— BEGIN Dataset extract —
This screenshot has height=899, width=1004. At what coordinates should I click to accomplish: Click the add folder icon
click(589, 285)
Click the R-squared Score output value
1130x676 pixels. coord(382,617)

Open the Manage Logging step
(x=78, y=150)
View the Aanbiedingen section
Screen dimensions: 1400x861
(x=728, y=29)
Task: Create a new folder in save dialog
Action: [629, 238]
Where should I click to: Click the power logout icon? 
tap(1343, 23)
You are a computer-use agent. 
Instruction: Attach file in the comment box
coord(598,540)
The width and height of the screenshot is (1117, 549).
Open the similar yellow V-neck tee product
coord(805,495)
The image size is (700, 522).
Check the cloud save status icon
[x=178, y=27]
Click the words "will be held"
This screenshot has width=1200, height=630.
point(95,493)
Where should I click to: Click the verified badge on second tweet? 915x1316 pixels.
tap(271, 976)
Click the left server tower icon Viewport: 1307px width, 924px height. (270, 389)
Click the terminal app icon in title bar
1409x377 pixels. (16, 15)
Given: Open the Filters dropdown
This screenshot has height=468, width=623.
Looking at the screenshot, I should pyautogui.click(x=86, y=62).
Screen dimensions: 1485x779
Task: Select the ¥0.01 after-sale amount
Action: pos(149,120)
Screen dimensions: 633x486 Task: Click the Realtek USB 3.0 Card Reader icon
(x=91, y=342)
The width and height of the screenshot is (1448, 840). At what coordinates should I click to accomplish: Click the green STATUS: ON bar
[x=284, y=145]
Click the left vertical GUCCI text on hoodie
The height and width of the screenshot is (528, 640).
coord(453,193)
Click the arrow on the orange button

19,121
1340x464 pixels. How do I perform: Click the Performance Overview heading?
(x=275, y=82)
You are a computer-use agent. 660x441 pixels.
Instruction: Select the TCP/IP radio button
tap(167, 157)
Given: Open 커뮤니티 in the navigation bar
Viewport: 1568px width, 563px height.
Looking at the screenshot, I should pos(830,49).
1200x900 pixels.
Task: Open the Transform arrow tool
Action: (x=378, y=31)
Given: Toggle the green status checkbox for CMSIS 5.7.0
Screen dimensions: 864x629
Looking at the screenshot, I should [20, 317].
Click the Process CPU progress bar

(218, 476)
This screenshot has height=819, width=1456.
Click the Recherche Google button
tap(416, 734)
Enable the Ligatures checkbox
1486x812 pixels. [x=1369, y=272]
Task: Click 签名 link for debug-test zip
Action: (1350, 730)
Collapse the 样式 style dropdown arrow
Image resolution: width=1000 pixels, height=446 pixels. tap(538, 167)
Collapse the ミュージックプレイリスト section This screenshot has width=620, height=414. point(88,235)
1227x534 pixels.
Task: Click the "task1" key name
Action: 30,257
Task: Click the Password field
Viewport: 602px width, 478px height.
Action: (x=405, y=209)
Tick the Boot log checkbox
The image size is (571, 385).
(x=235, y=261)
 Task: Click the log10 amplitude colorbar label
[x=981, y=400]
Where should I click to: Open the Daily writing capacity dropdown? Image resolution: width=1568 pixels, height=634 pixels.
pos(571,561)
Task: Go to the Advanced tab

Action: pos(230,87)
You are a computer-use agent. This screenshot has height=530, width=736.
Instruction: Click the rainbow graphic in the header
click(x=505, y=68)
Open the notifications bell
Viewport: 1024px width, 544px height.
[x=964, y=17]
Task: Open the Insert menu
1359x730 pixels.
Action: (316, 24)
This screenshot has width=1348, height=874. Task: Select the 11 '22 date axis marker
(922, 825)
— END Dataset extract —
- **Written request**: Rewrite the stretch from the start of the material through the line containing "1409x377 pixels. (16, 15)", putting "reply box" wherever "comment box" appears and leaving everything else unchanged.

- **Output of the exercise**:
This screenshot has height=899, width=1004. At what coordinates should I click to accomplish: Click the add folder icon
click(589, 285)
Click the R-squared Score output value
1130x676 pixels. coord(382,617)

Open the Manage Logging step
(x=78, y=150)
View the Aanbiedingen section
Screen dimensions: 1400x861
(x=728, y=29)
Task: Create a new folder in save dialog
Action: [629, 238]
Where should I click to: Click the power logout icon? 
tap(1343, 23)
You are a computer-use agent. 
Instruction: Attach file in the reply box
coord(598,540)
The width and height of the screenshot is (1117, 549).
Open the similar yellow V-neck tee product
coord(805,495)
The image size is (700, 522).
Check the cloud save status icon
[x=178, y=27]
Click the words "will be held"
This screenshot has width=1200, height=630.
point(95,493)
Where should I click to: Click the verified badge on second tweet? 915x1316 pixels.
tap(271, 976)
Click the left server tower icon Viewport: 1307px width, 924px height. (270, 389)
Click the terminal app icon in title bar
1409x377 pixels. (16, 15)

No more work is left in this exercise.